▸ Aim of the task:
In the remote-embedding page, list every command-line option given to remote-embedding-server in the example command.

▸ Source text:
┄┄┄┄┄┄┄┄┄┄

Remote Embedding
About:
remote-embedding is an open-source Python package I created and maintain for teams and developers who want to run embedding models once on a dedicated server and reuse them from multiple applications.
The package is available on PyPI and the source code is available on GitHub at MeshkatShB/remote-embedding.
pip install remote-embedding
Why I Built It
Many RAG and semantic search systems load the same embedding model separately in each application, worker, or notebook. That pattern wastes GPU memory, slows down startup time, and becomes harder to manage as more tools depend on embeddings.
I built remote-embedding to make embedding inference reusable infrastructure:
- load the embedding model once on a GPU server
- expose embeddings through a FastAPI service
- call the server from Python applications
- use a LangChain-compatible remote client
- reduce repeated model loading across indexing, retrieval, and agent workflows
Core Features
- FastAPI embedding server: Hosts a selected embedding model behind an HTTP API.
- LangChain-compatible client: Lets LangChain applications use the remote service as an embedding backend.
- GPU-focused design: Helps avoid duplicated VRAM usage when several applications need the same model.
- Operational guardrails: Supports bounded model caching, request-size limits, configurable embedding batch size, and health-check visibility.
- Simple installation: Published as a Python package through PyPI.
Example Use Case
A common workflow is to run one embedding server for a model such as Qwen/Qwen3-Embedding-0.6B, then let multiple RAG pipelines, background indexing jobs, and local tools send embedding requests to that shared service.
remote-embedding-server \
--model-name Qwen/Qwen3-Embedding-0.6B \
--device cuda \
--max-loaded-models 1 \
--max-inputs-per-request 128 \
--embedding-batch-size 32
Technologies Used
- Python
- FastAPI
- LangChain
- Sentence Transformers / embedding models
- CUDA-oriented GPU deployment
Key Takeaways
- I designed and implemented
remote-embeddingas a practical infrastructure package for embedding-heavy AI systems. - The package targets real RAG and semantic search workloads where repeated embedding model loading becomes expensive.
- The project reflects my work in LLM infrastructure, retrieval systems, GPU optimization, and production-minded AI tooling.

┄┄┄┄┄┄┄┄┄┄

▸ Dataset entries:

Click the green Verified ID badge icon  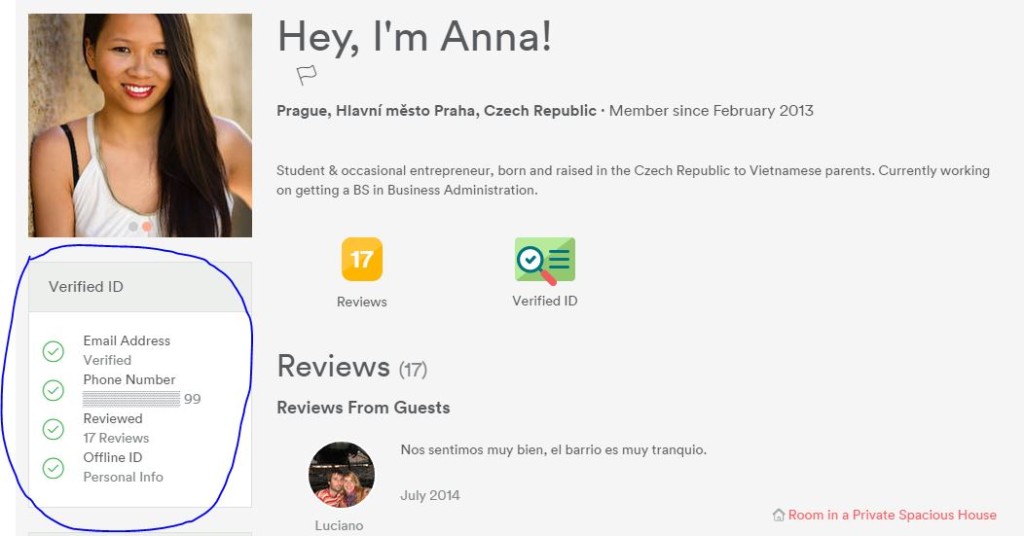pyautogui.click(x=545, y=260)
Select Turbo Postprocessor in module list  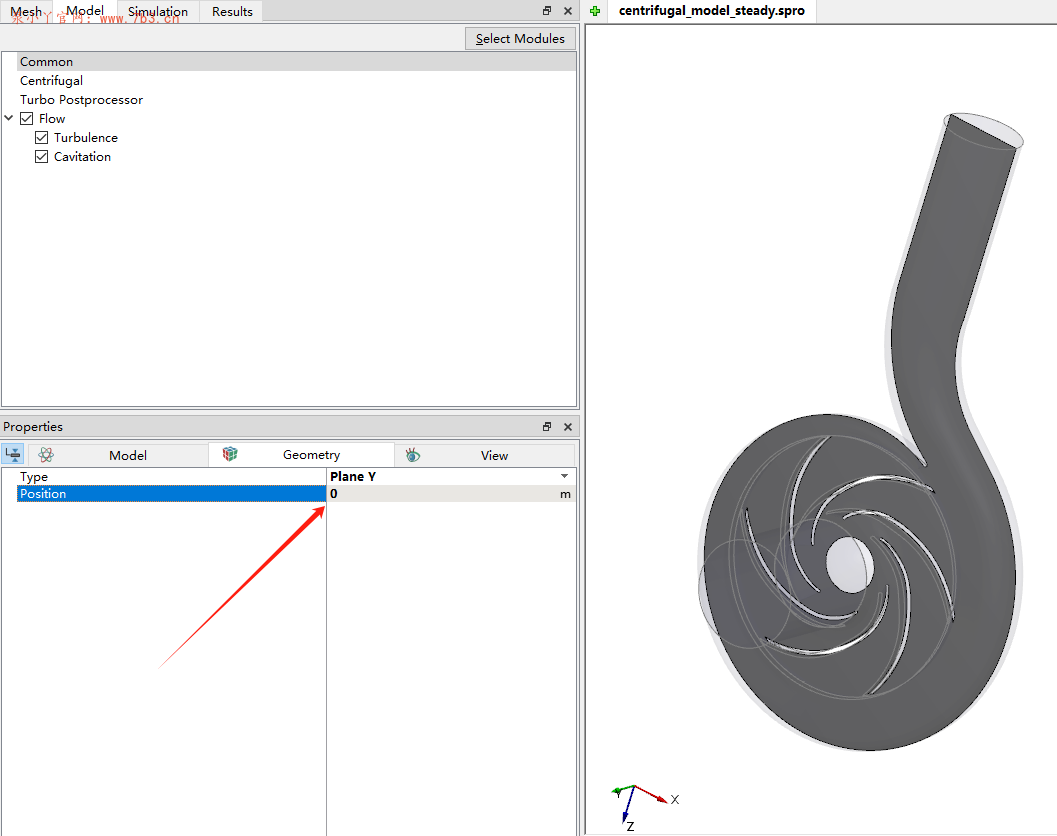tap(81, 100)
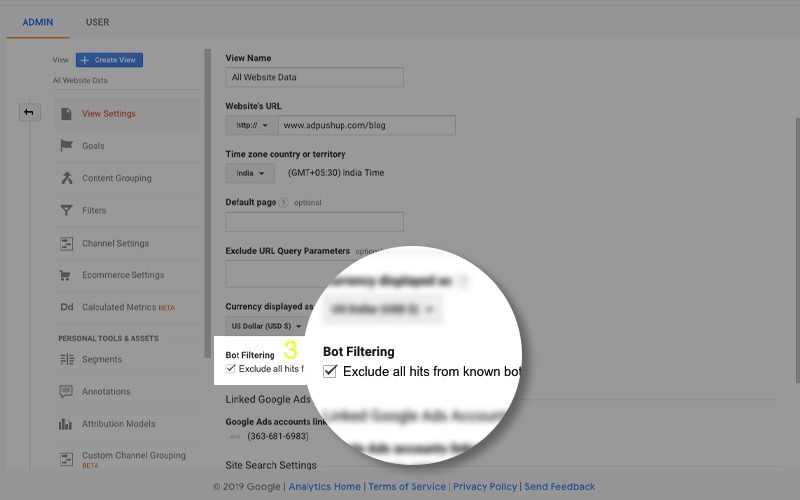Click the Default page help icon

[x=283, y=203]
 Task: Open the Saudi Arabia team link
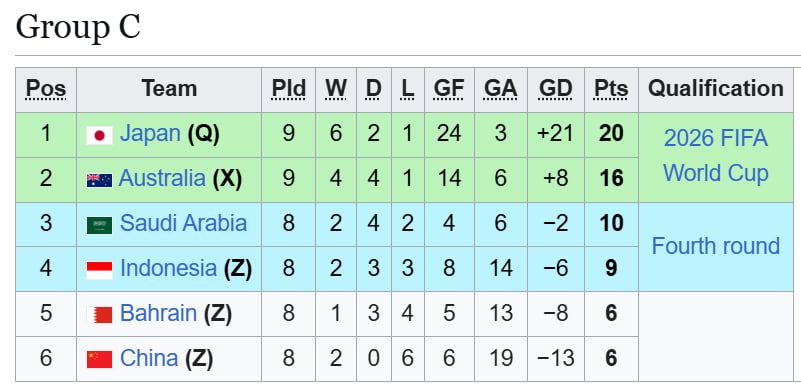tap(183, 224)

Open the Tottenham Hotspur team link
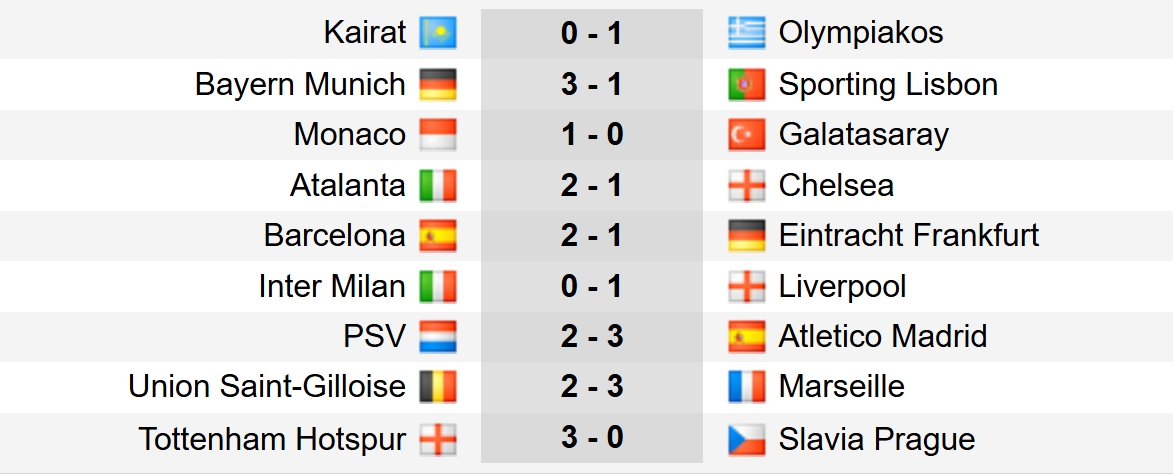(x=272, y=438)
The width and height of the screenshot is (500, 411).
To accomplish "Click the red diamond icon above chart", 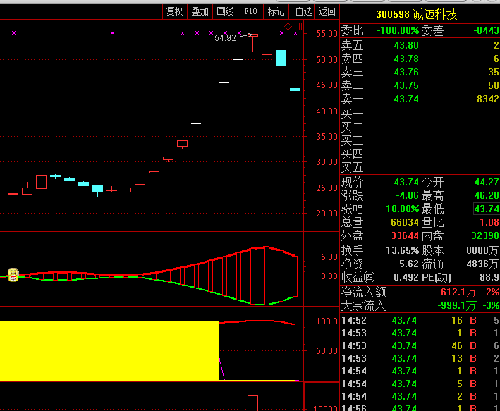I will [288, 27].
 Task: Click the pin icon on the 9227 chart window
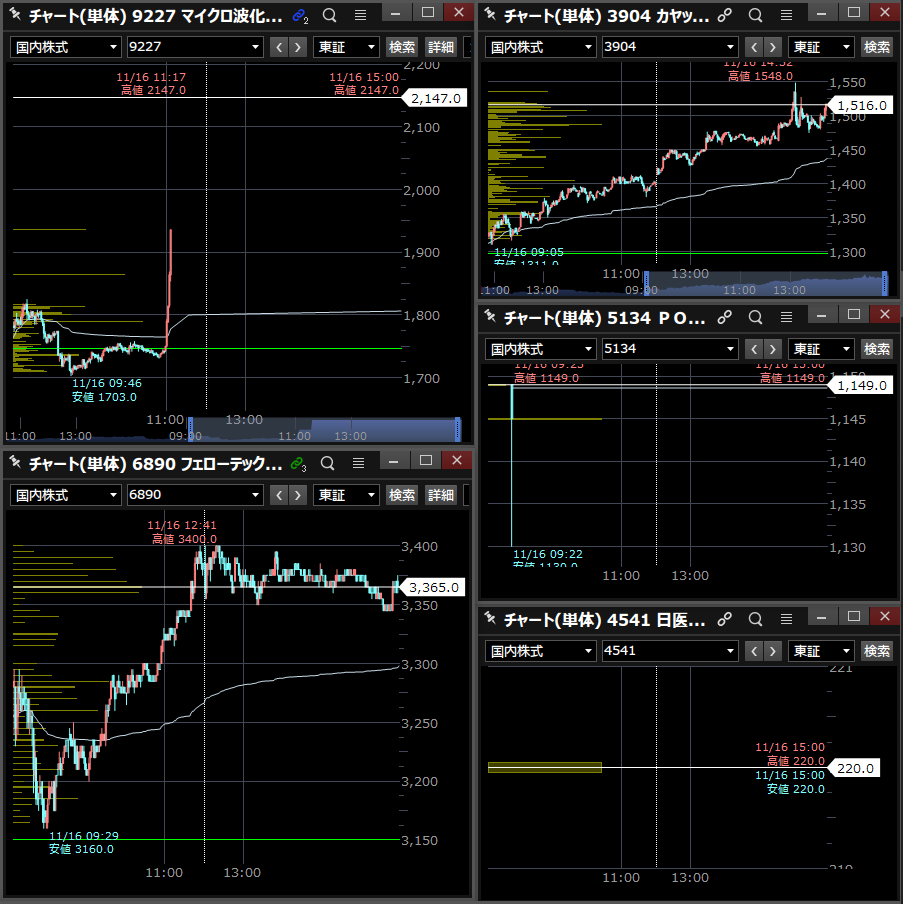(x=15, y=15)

┄┄┄┄┄┄┄┄┄┄

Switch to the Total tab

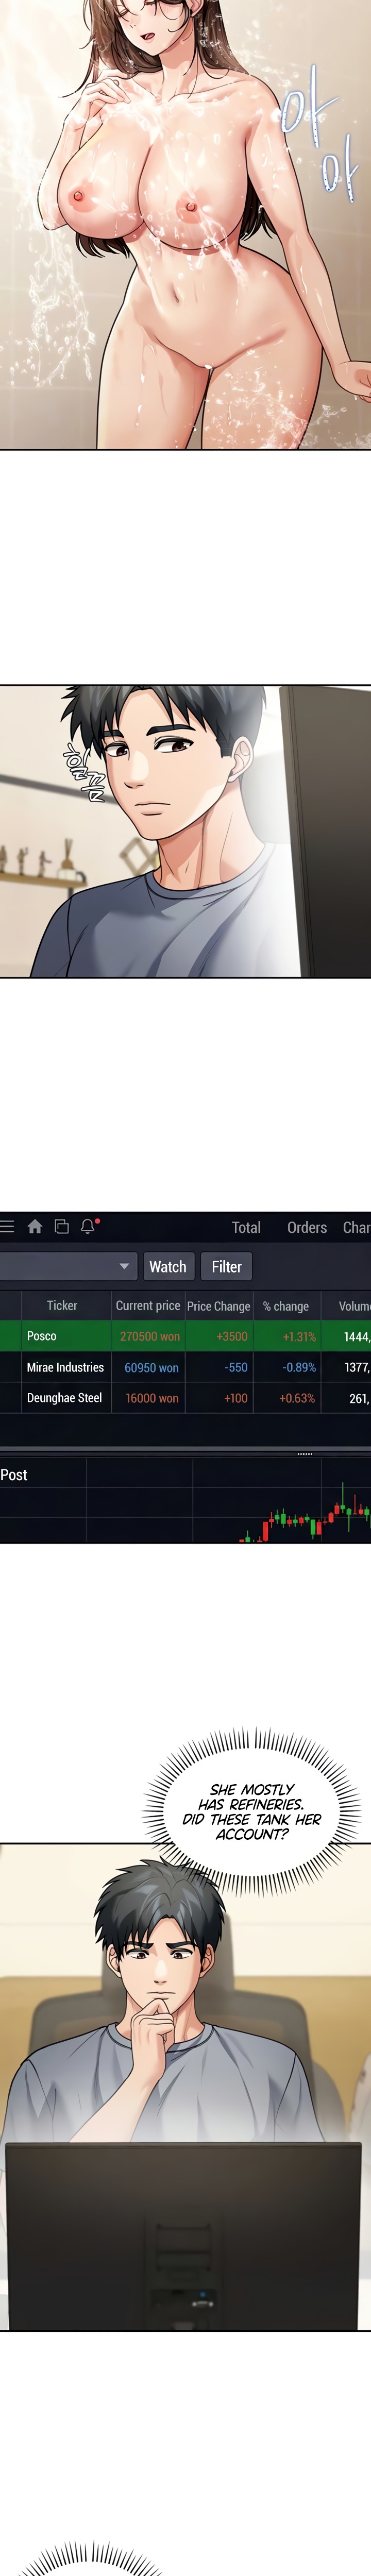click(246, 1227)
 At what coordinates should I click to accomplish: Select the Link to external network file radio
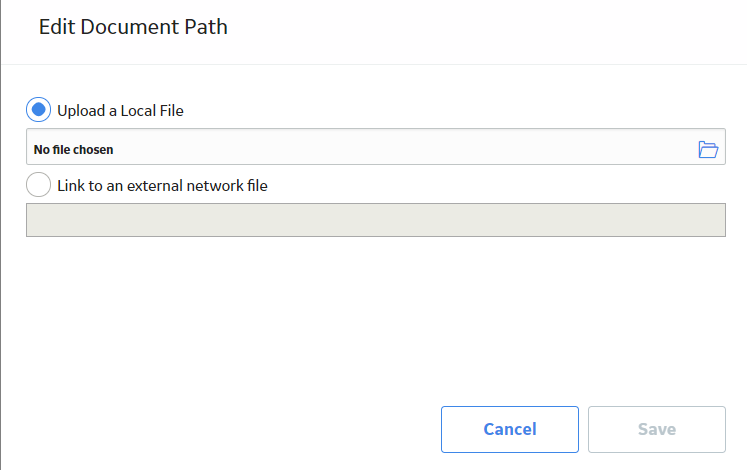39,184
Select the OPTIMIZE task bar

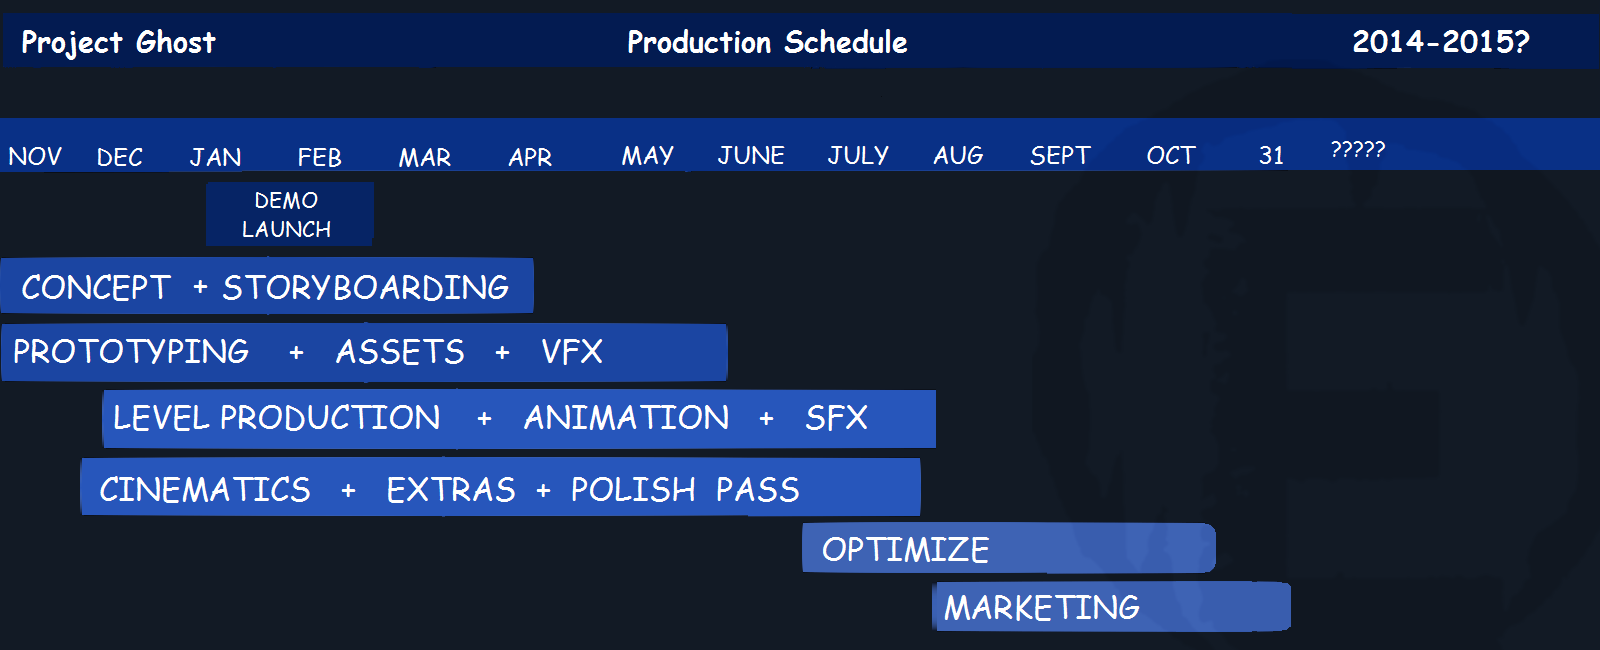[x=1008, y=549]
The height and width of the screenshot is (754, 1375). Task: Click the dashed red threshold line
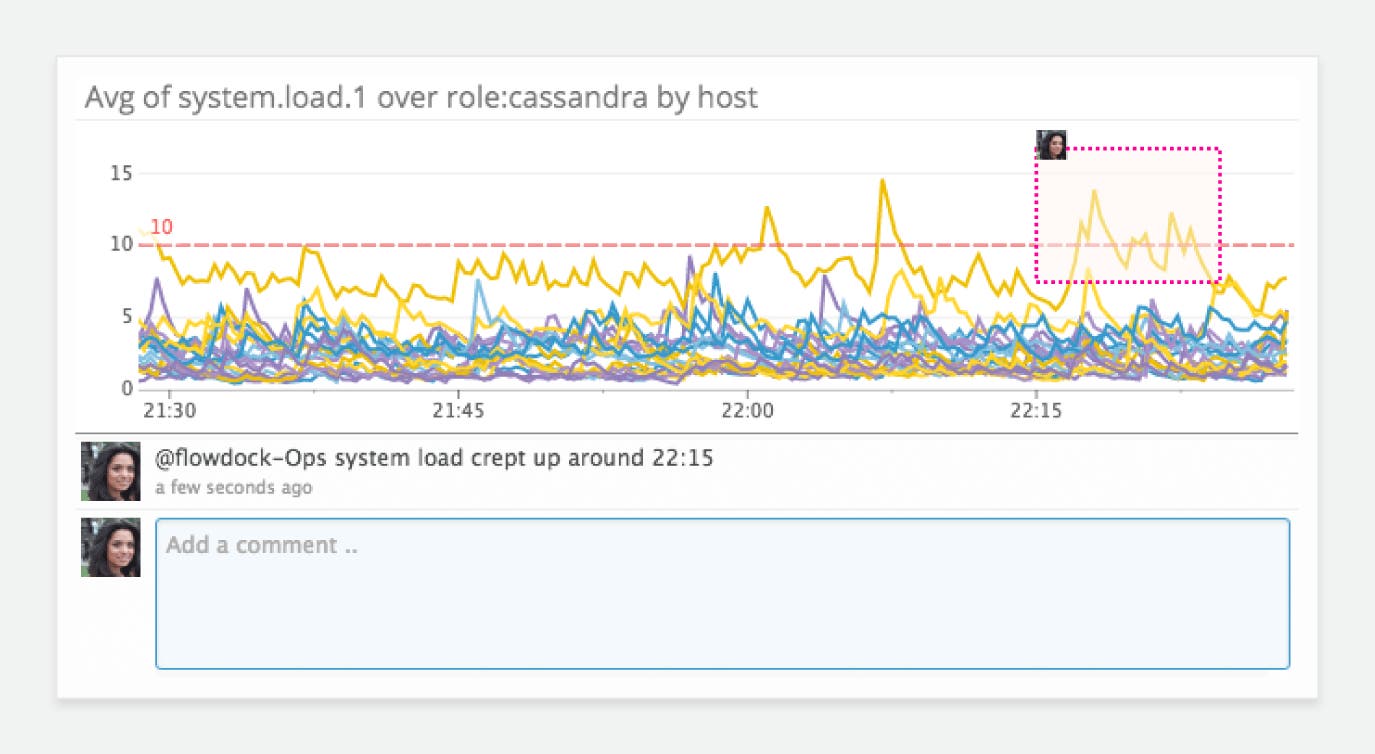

┄┄┄┄┄┄┄┄┄┄

▸ Output for this task:
--model-name
--device
--max-loaded-models
--max-inputs-per-request
--embedding-batch-size